# Yard size



## Nikki-Rose (Mar 3, 2014)

Sorry if this doesn't match the main topic for this section. I had no idea which area this should go in. 
I had a friends 3 German Shepherds over at my house today during a lunch party. I feel like my yard is a little small for them. 

People that already own German Shepherds, does your yard/home size matter?


----------



## boomer11 (Jun 9, 2013)

Nope


----------



## llombardo (Dec 11, 2011)

Not at all. I have 5 dogs and lived in an apartment with no yard with 4 dogs for a long time. We now have 1/2 acre, but sometimes I think that can get them in trouble. Not necessarily the GSD's but any dog in general..they find stuff to get into and its harder to keep an eye on them. I'm moving my 10 x 20 dog run and connecting it to the house with a dog door and they can come in and out and play in there. If I'm in the yard then they can be in the yard, otherwise I want them somewhere where I know they are safe and not eating stuff.


----------



## nktigger99 (Aug 22, 2006)

I had a huge yard at our last house....we had three large dogs(all over the bridge now). But our yard here is small plus we have a swing set, trampoline, and pool in the summer.....but I don't think it is a bad thing actually I think it will be good forces you to be more active outside of the yard. 

I have learned from my kids that a smaller thing can have the benefit of being able to manage the space better.

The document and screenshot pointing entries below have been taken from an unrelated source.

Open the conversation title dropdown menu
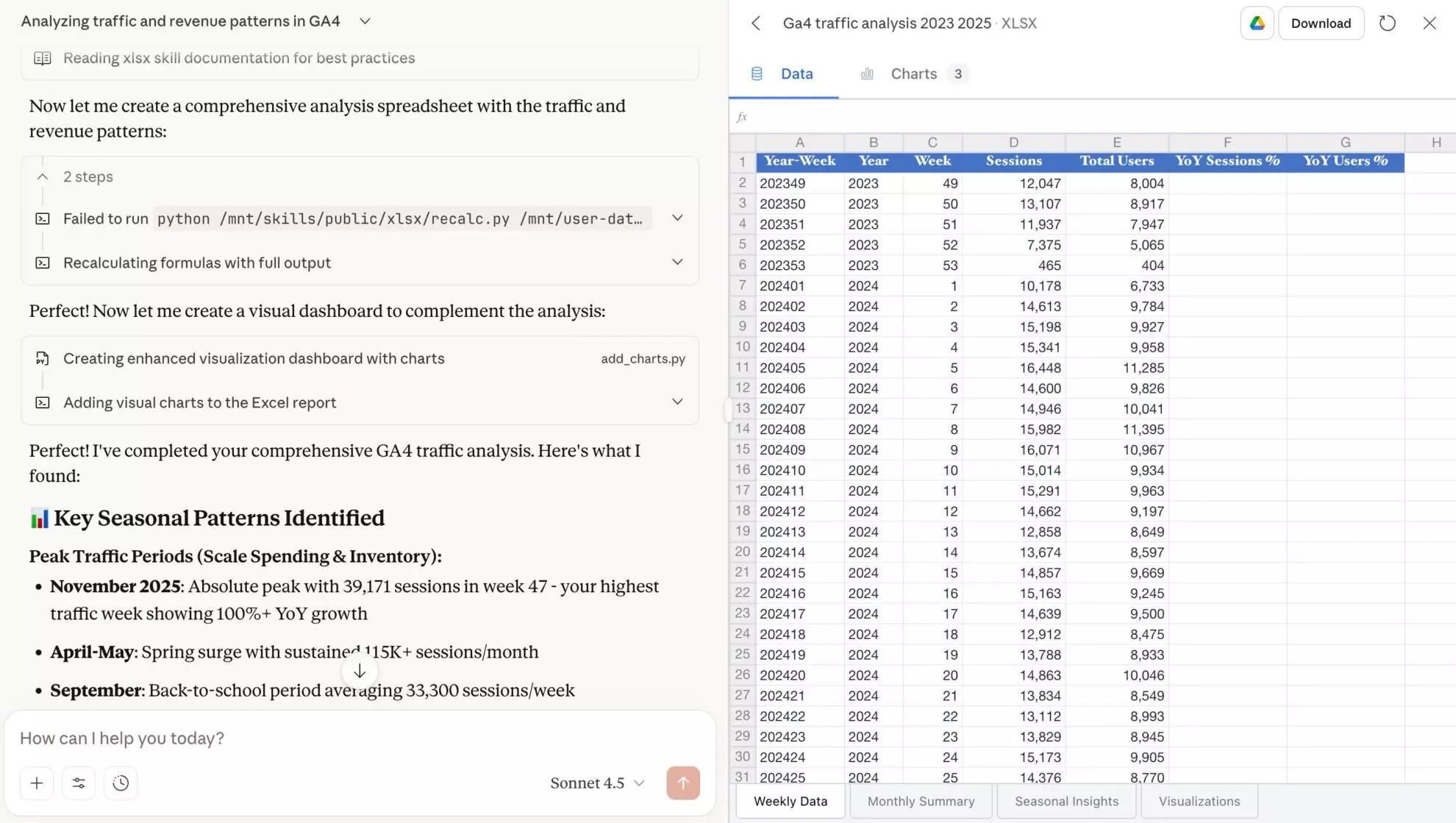tap(365, 21)
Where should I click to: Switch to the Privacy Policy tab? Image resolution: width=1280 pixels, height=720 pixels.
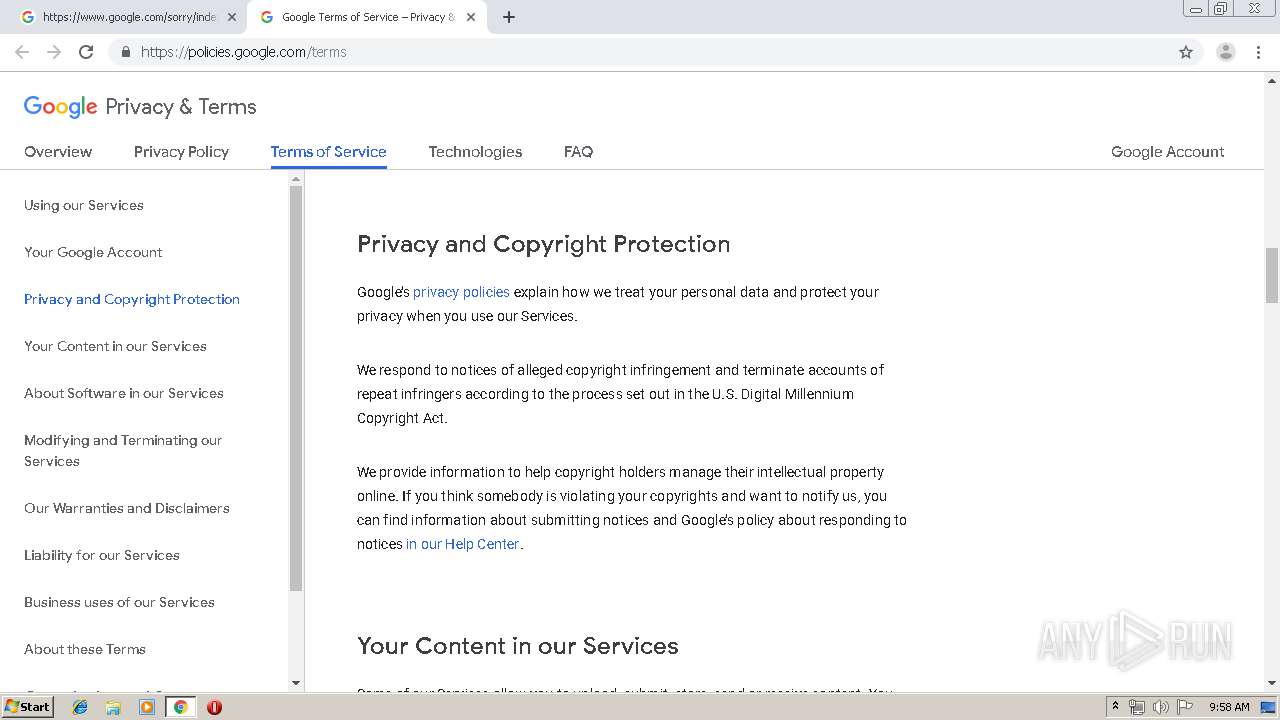pos(181,152)
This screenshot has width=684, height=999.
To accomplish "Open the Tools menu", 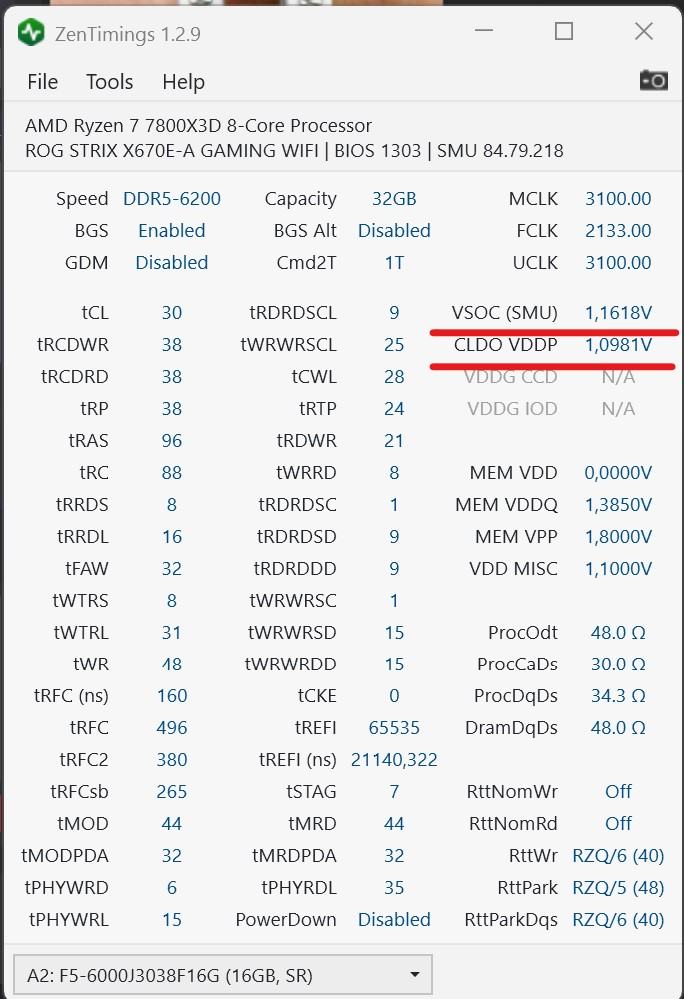I will 110,82.
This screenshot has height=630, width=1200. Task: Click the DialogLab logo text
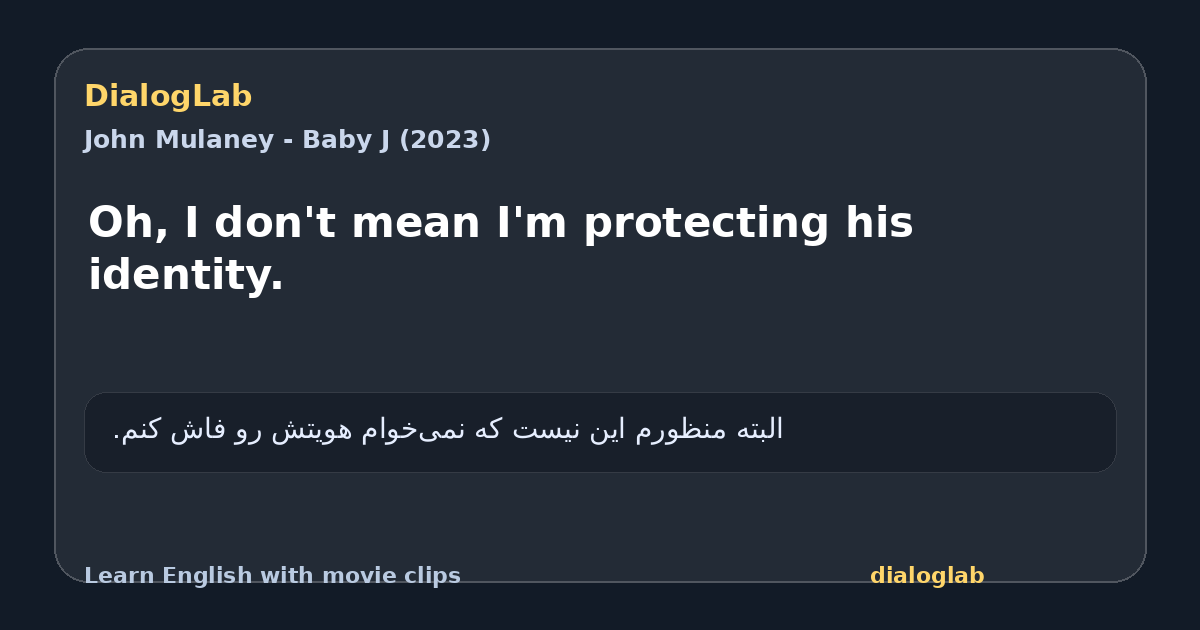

Sent from Petguide.com Free App


----------



## LaRen616 (Mar 4, 2010)

My house is 750 sq feet and my front yard is huge and fenced in and my backyard is a decent size and also fenced in. At one point there were 2 people, 4 cats and 4 dogs living in my house. Now it's just me, 4 cats and 2 dogs. I would happily bring in a 3rd large dog and there would still be room.


----------



## misslesleedavis1 (Dec 5, 2013)

My yard is huge, we could fit like 9 full size trampolines in it, then we have a florida room that is huge. We converted it to a large dog house, it has sliding glass doors all around it, heaters, thick carpet and a mean chandelier from the 70's that just wont quit. In the summer we open every sliding door and put kiddie pools just outside of it for them, they have options  

Sent from Petguide.com Free App


----------



## Kahrg4 (Dec 19, 2012)

I have a GSD and a Siberian Husky in a 500sqft studio with no yard. It's all about creating activities and fun outside the home.


----------



## pyratemom (Jan 10, 2011)

My yard in not huge. It is big enough to set up half a rally course or the jump or tunnel for her to play though. I walk her a lot and we go places in the car for adventures. The size of the yard doesn't matter, its all in what you do with your dog. At one time I had 5 cats and 2 GSD's. They never felt crowded.


----------



## SunCzarina (Nov 24, 2000)

My yard is only 1/8th acre and that's average for this neighborhood that's full of dogs. The fenced part is only about 2/3rds of the yard, in a U around my house. Even then there's garden beds they're not allowed in with narrow passages they can run around them. Years ago we had a boxhedge that was installed my previous owners too far in from the property line - the dogs used to play tag in that...


----------



## Nikki-Rose (Mar 3, 2014)

Thanks everyone. This makes me feel a lot better! 
My yard is about a quarter of an acre, then there is another area about the same size that has a pool but it is fenced in separately, and a lower level observation deck that's about 20x20. 
I was debating sodding part of the roof for them to have more space!


----------



## TommyB681 (Oct 19, 2012)

nope. as long as the dogs get enough exercise you dont even need a yard.


----------



## dpc134 (Jan 14, 2013)

I have a few hundred acres for my GSD. She loves to run and play in the woods, fields, crick, and pond. Some people tell me I should keep my dog inside.
I let my dog decide and she prefers outside most of the time. But to your OP, exercise and stimulation is key. If the dog gets both of those to their satisfaction, they will be fine. Some people keep their GSD inside all day and they will be content with just laying around all day with their owner. It depends on what you want for your dog.


----------



## Okin (Feb 27, 2013)

I have on OK sized yard but honestly the dog is almost never out there without me anyway. It is great to have a nice yard but that is not what I rely on for her exercise. I have found a lot of dogs even in a yard don't exercise in it unless they are being actively engaged in something like fetch.


----------



## FuzzButtMum (Mar 17, 2014)

I too don't think garden (or, Yard) size particularly matters, we have a small-medium garden HOWEVER we will not be spending much time there as a couple of metres from my front door is a number of large fields that lead into the woods, so we will spend most of our time playing there and exploring the woods!! 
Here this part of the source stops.